First, let’s take a look at just how severe the return rate problem is. 

Returns and Refunds Are a Huge Burden for Businesses

Statista estimates that return deliveries are going to cost more than a half trillion dollars by 2020. Unfortunately, return deliveries are on the rise, having grown more than 75 percent from four years prior. 

Statistic: Costs of return deliveries in the United States from 2016 to 2020 (in billion U.S. dollars) | Statista
Find more statistics at Statista

Return rates for ecommerce can be especially high, reaching 30 percent. Return rates for brick and mortar companies are actually much lower, coming in at just above 8 percent. Why should this be the case? Turns out, many customers are buying products already intending to return some or all of their orders!

In fact, 41 percent of customers will buy variations of a product, intending to test them and then return some or all of their order! In total, 89 percent of customers have returned at least one online purchase in the last three years. 

This also helps explain why brick and mortar retail stores enjoy lower return rates. A customer can see and perhaps even test a product in-store before they decide to make their purchase. Unfortunately, online retailers can’t offer the same convenience.

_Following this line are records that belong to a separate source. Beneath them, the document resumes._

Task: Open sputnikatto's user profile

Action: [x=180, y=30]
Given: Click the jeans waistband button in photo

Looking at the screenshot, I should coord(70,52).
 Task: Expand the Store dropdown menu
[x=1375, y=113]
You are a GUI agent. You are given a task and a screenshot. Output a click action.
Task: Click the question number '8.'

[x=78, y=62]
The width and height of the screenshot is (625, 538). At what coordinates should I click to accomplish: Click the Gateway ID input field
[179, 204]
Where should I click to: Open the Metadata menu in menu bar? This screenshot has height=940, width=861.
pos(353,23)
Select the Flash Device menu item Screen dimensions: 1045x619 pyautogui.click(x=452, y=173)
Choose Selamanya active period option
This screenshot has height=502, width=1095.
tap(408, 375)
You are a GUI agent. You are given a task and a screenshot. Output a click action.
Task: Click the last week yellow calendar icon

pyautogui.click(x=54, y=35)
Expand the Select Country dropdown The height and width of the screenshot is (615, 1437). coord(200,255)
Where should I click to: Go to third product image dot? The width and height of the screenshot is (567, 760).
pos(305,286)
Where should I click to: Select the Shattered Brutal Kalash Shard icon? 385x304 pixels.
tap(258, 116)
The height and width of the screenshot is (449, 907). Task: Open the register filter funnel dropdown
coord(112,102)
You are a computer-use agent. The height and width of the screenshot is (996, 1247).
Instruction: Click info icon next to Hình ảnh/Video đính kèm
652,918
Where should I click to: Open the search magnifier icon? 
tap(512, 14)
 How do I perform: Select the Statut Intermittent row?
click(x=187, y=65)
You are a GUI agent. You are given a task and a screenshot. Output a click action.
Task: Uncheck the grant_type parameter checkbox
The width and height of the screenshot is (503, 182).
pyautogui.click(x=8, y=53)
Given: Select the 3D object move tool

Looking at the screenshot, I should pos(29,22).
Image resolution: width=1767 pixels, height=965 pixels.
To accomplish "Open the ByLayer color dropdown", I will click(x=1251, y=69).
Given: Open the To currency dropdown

Don’t Refuse Returns (Here’s Why)

So how can you reduce return rates? It might be tempting to simply ban returns, to “sell as is, no returns”. However, this is usually a bad move. First off, in many jurisdictions, consumers have a right to return products. Second, you’ll likely discourage many potential customers from shopping with you if they realize you won’t accept returns.

Having a refund and return policy indicates that you stand behind your products and that you have faith in them. A no-return policy indicates just the opposite. Put on your customer hat, who would you rather shop with? The answer is obvious: companies that accept returns.

So then, how can you reduce return rates without banning them? Let’s take a look.

Tips For Reducing Your Customer Returns and Refund Rates

Let’s take a look at some general tips for reducing your refund and return rates. While it’s all but impossible to completely eliminate refunds and returns, by following the tips outlined below, you can greatly improve your metrics. Along the way, some of these tips might even increase your sales and conversion rates!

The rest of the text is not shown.